Data shows that 33.94 percent of the total imports were mineral products (including refined petroleum products) which amounted to N12.19 trillion. With crude oil taking the major share of Nigeria’s imports for the year, data reveals that these refined products came from 20 countries.
The top five countries according to Ripples Metrc’s findings are Belgium ($5.38 billion), India ($2.52 billion), the Netherlands ($2.43 billion), Malta ($2.08 billion) and Russia ($1.1 billion).
Other countries include Saudi Arabia with $1.09 billion, South Korea with $1.03 billion, Norway with $758.3 million, Oman with $433.58 million, Turkey with $301.55 million, France with $288.06 million, the United States with $280.14 million, Latvia with $212.23 million, Malaysia with $193.13 million, and Spain with $177.21 million.
The countries with the least crude oil imports are Togo ($109.3 million), Tunisia ($104.35 million), Italy ($75.65 million), Brazil ($72.73 million), and Cyprus ($69.5 million).

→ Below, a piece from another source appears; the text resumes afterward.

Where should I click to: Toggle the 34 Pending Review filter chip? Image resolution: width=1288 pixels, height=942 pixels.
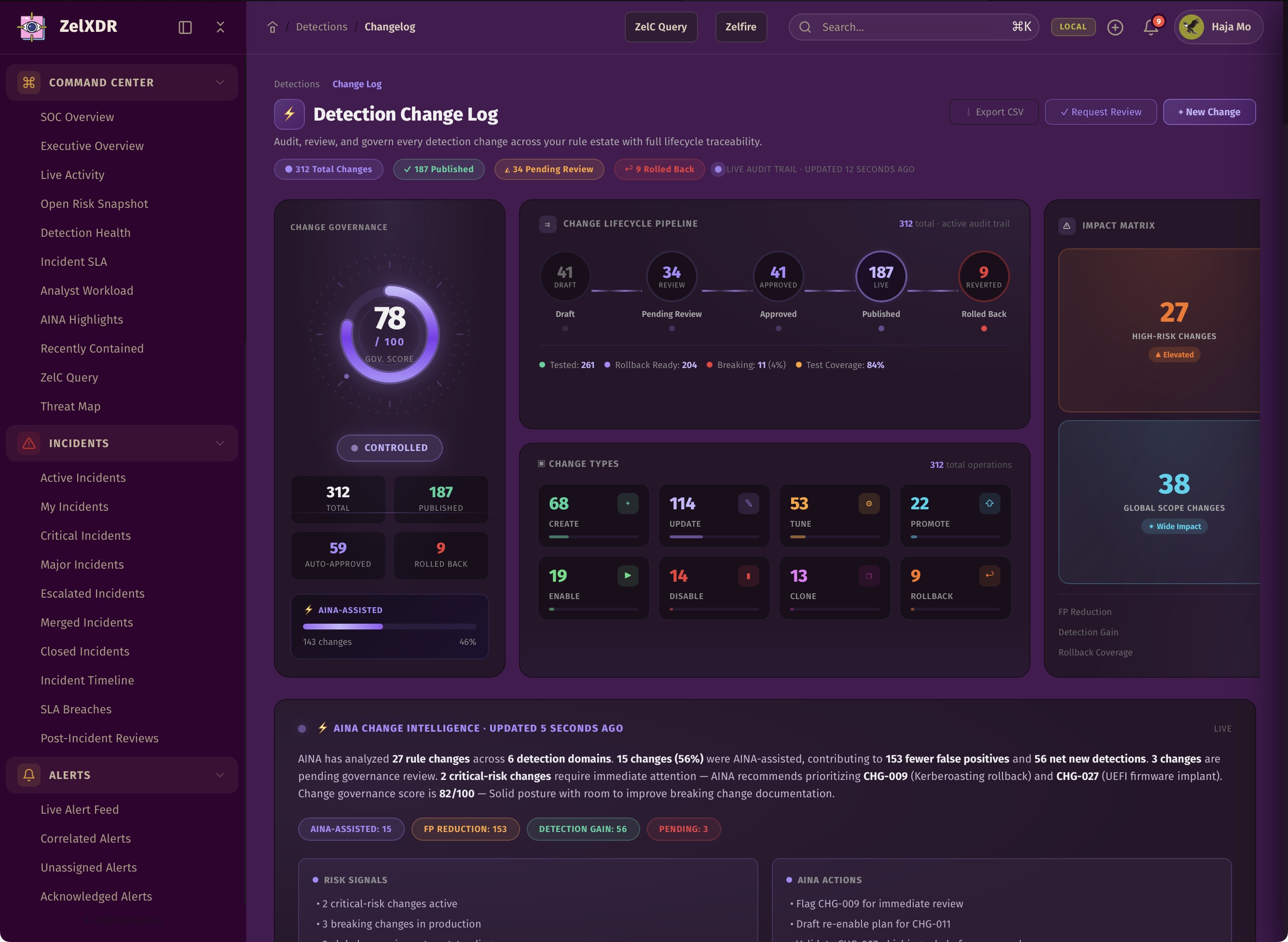(548, 169)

Other African countries on the list include Ivory Coast with $24.84 million, Egypt with $4.76 million, South Africa with $414,000, Ghana with $128,000, Niger with $122,000, and Namibia with $6,000.
Further examination shows that between April 2023 and March 2024, under President Bola Tinubu’s first year in office, Nigeria generated a total trade value of N85.69 trillion, with imports worth N37.03 trillion and exports worth M48.65 trillion.